SOURCE PASSAGE
-*-*-

If we add equations (5.16) and (5.17) we obtain

\begin{align*} | +x \rangle + | -x \rangle =\mathstrut \amp \left[ \sqrt{\frac{1}{2}}| +z \rangle + \sqrt{\frac{1}{2}}| -z \rangle \right] + \left[ \sqrt{\frac{1}{2}}| +z \rangle - \sqrt{\frac{1}{2}}| -z \rangle \right]\\ =\mathstrut \amp 2 \cdot \sqrt{\frac{1}{2}} | +z \rangle \text{.} \end{align*}

Solving for \(| +z \rangle\) we get

\begin{equation} | +z \rangle = \sqrt{\frac{1}{2}}\ | +x \rangle + \sqrt{\frac{1}{2}}\ | -x \rangle\text{.}\tag{5.20} \end{equation}

Similarly, if we subtract equations (5.16) and (5.17) and solve for \(| -z \rangle\) we obtain

\begin{equation} | -z \rangle = \sqrt{\frac{1}{2}} | +x \rangle - \sqrt{\frac{1}{2}} | -x \rangle\text{.}\tag{5.21} \end{equation}

In a similar manner we can use equations (5.16) \(-\)(5.19) to determine any of the basis spin vectors in terms of the others. The complete set of transformations among the basis spin states appears in Table 5.9.

-*-*-

SOURCE MATERIAL

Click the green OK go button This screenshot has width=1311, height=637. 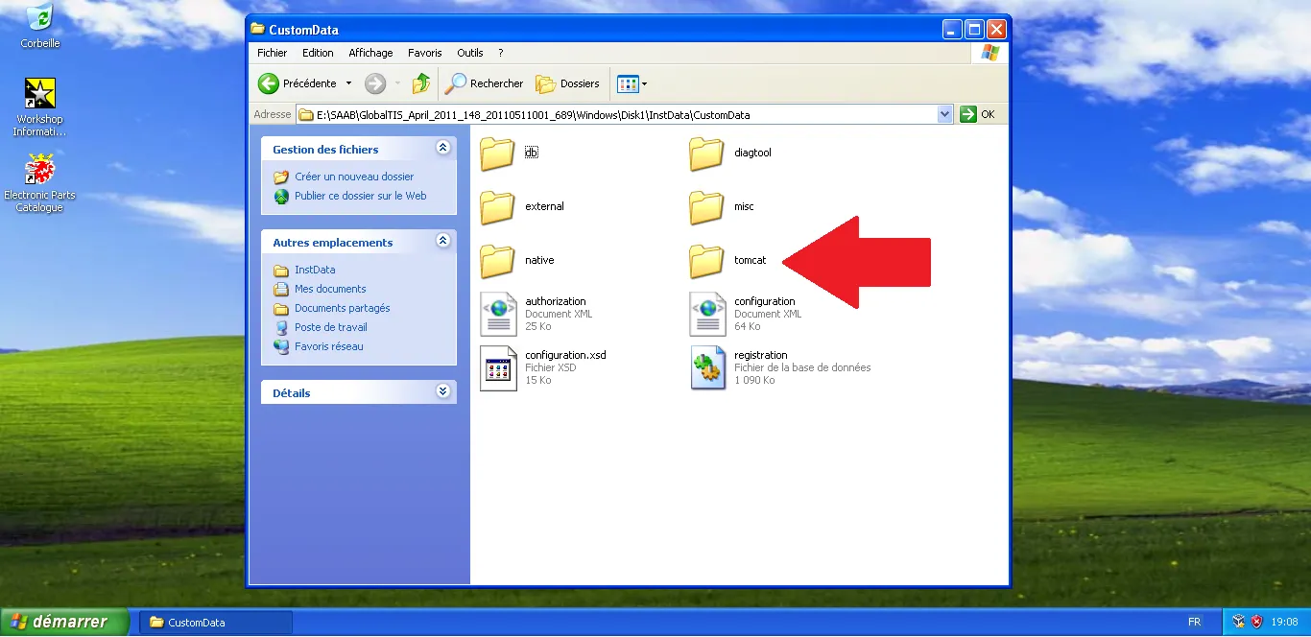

-*-*-

OBJECTIVES
A. In the passage on spin basis states, how is equation (5.20) for |+z⟩ obtained? Answer in one to three sentences.
B. Write the next part of the passage on spin basis states, picking up after its final sentence.

EXPECTED OUTPUTS
A. Equations (5.16) and (5.17) are added. The √(1/2)|−z⟩ terms carry opposite signs and cancel, leaving |+x⟩ + |−x⟩ = 2·√(1/2)|+z⟩. Solving this for |+z⟩ gives |+z⟩ = √(1/2)|+x⟩ + √(1/2)|−x⟩.

B.
Table 5.9. Transformation of the basis spin vectors
\(| +z \rangle\) \(=\) \(\sqrt{\frac{1}{2}} | +x \rangle + \sqrt{\frac{1}{2}} | -x \rangle\) \(=\) \(\sqrt{\frac{1}{2}} | +y \rangle + \sqrt{\frac{1}{2}} | -y \rangle\)
\(| -z \rangle\) \(=\) \(\sqrt{\frac{1}{2}} | +x \rangle - \sqrt{\frac{1}{2}} | -x \rangle\) \(=\) \(-i\sqrt{\frac{1}{2}} | +y \rangle + i\sqrt{\frac{1}{2}} | -y \rangle\)
\(| +x \rangle\) \(=\) \(\sqrt{\frac{1}{2}} | +z \rangle + \sqrt{\frac{1}{2}} | -z \rangle\)
\(| -x \rangle\) \(=\) \(\sqrt{\frac{1}{2}} | +z \rangle - \sqrt{\frac{1}{2}} | -z \rangle\)
\(| +y \rangle\) \(=\) \(\sqrt{\frac{1}{2}} | +z \rangle + i\sqrt{\frac{1}{2}} | -z \rangle\)
\(| -y \rangle\) \(=\) \(\sqrt{\frac{1}{2}} | +z \rangle - i\sqrt{\frac{1}{2}} | -z \rangle\)

The previous example demonstrates exactly what we discovered in the experiment of Figure 5.6. If we have a beam of electrons in the state \(| +z \rangle\) and measure the \(x\)-component of spin \(S_x\text{,}\) we find that we obtain \(S_x = +\hbar /2\) (spin-up along \(x\)) and \(S_x = -\hbar /2\) (spin-down along \(x\)) with equal probabilities \(|\frac{1}{\sqrt{2}}|^2 = \frac{1}{2}\text{.}\)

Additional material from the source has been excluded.